--- Work order ---
A verbatim copy of the data below is the required output.

--- Data for this exercise ---
-- -- --
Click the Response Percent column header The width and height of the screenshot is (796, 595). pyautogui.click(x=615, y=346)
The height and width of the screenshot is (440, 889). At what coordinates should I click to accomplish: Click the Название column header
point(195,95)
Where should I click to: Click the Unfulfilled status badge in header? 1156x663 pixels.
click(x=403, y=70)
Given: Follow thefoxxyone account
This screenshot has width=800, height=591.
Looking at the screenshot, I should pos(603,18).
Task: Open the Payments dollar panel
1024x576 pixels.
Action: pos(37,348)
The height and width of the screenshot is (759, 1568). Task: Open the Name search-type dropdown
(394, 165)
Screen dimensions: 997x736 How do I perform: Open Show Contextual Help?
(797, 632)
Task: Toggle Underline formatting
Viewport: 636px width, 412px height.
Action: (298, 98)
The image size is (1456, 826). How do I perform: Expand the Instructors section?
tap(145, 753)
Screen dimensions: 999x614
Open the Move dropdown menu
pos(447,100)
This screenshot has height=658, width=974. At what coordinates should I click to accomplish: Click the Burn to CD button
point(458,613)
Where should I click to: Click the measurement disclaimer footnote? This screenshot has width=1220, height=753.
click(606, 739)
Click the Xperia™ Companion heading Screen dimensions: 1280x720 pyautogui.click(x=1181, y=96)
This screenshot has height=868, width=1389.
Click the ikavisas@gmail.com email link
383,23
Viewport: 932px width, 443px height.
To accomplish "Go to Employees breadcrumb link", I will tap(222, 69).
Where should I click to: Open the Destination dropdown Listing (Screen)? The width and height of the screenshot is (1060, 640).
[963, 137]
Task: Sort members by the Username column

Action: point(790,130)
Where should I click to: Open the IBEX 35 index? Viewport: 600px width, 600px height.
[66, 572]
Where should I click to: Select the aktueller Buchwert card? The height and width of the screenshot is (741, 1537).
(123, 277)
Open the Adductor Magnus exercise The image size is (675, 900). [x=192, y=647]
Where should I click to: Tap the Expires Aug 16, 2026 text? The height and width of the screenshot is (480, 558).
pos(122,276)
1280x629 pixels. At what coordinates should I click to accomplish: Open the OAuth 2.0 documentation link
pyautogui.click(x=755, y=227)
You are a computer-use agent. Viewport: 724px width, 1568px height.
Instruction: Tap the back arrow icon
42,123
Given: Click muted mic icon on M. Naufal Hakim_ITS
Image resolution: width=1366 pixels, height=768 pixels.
-- -- --
--- Response ---
Click the Response Percent column header The width and height of the screenshot is (796, 595). pyautogui.click(x=615, y=346)
The height and width of the screenshot is (440, 889). At what coordinates should I click to accomplish: Click the Название column header
point(195,95)
Where should I click to: Click the Unfulfilled status badge in header? 1156x663 pixels.
click(x=403, y=70)
Given: Follow thefoxxyone account
This screenshot has width=800, height=591.
Looking at the screenshot, I should pos(603,18).
Task: Open the Payments dollar panel
1024x576 pixels.
Action: pos(37,348)
The height and width of the screenshot is (759, 1568). Task: Open the Name search-type dropdown
(394, 165)
Screen dimensions: 997x736 How do I perform: Open Show Contextual Help?
(797, 632)
Task: Toggle Underline formatting
Viewport: 636px width, 412px height.
Action: (298, 98)
The image size is (1456, 826). How do I perform: Expand the Instructors section?
tap(145, 753)
Screen dimensions: 999x614
Open the Move dropdown menu
pos(447,100)
This screenshot has height=658, width=974. At what coordinates should I click to accomplish: Click the Burn to CD button
point(458,613)
Where should I click to: Click the measurement disclaimer footnote? This screenshot has width=1220, height=753.
click(606, 739)
Click the Xperia™ Companion heading Screen dimensions: 1280x720 pyautogui.click(x=1181, y=96)
This screenshot has height=868, width=1389.
Click the ikavisas@gmail.com email link
383,23
Viewport: 932px width, 443px height.
To accomplish "Go to Employees breadcrumb link", I will tap(222, 69).
Where should I click to: Open the Destination dropdown Listing (Screen)? The width and height of the screenshot is (1060, 640).
[963, 137]
Task: Sort members by the Username column

Action: point(790,130)
Where should I click to: Open the IBEX 35 index? Viewport: 600px width, 600px height.
[66, 572]
Where should I click to: Select the aktueller Buchwert card? The height and width of the screenshot is (741, 1537).
(123, 277)
Open the Adductor Magnus exercise The image size is (675, 900). [x=192, y=647]
Where should I click to: Tap the Expires Aug 16, 2026 text? The height and width of the screenshot is (480, 558).
pos(122,276)
1280x629 pixels. At what coordinates should I click to accomplish: Open the OAuth 2.0 documentation link
pyautogui.click(x=755, y=227)
You are a computer-use agent. Viewport: 724px width, 1568px height.
Instruction: Tap the back arrow icon
42,123
Given: Click muted mic icon on M. Naufal Hakim_ITS
Image resolution: width=1366 pixels, height=768 pixels.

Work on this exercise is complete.